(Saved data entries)
+ + + + +

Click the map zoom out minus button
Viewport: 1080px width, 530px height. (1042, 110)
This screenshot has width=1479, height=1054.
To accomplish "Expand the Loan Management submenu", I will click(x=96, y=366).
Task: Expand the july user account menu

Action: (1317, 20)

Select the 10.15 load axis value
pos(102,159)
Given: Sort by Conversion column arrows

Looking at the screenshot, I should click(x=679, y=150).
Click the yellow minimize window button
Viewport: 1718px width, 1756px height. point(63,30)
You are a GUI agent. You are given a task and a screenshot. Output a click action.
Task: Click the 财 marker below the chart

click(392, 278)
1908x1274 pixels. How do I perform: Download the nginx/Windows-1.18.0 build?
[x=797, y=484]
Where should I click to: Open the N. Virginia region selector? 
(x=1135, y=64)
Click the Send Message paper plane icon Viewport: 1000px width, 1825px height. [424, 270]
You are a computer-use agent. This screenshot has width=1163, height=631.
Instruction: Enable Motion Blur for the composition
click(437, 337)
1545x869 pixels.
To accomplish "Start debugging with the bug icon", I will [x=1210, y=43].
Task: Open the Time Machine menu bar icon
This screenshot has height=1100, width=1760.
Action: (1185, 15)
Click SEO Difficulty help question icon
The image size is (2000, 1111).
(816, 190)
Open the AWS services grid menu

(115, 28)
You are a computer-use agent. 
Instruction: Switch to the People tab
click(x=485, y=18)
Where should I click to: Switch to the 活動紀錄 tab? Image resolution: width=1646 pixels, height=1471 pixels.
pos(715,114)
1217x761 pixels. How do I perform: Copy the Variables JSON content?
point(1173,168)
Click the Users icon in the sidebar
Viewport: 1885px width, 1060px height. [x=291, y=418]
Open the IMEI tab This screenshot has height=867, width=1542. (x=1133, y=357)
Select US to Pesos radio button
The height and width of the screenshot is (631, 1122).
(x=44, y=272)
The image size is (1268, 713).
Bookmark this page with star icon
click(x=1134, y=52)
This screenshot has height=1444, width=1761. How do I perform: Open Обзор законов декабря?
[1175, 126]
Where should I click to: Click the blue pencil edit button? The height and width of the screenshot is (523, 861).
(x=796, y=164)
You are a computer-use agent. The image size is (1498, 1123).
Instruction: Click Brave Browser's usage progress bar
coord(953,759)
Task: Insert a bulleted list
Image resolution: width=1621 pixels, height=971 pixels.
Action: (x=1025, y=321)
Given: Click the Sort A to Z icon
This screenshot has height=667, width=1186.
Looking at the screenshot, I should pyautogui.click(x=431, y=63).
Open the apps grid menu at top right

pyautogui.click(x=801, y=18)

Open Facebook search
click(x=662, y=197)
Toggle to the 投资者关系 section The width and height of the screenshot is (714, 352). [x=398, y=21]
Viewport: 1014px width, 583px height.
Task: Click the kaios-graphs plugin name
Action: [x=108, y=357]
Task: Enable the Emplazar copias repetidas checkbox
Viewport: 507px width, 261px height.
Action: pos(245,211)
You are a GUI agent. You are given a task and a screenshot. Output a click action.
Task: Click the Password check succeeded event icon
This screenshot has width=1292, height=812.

+ + + + +

(Exercise prompt)
Check the data for the word "computer" and pull out the lines that have it.

(Result of this exercise)
You are a computer-use agent. This screenshot has width=1163, height=631.
You are a computer-use agent. 
You are a computer-use agent. The image size is (1498, 1123).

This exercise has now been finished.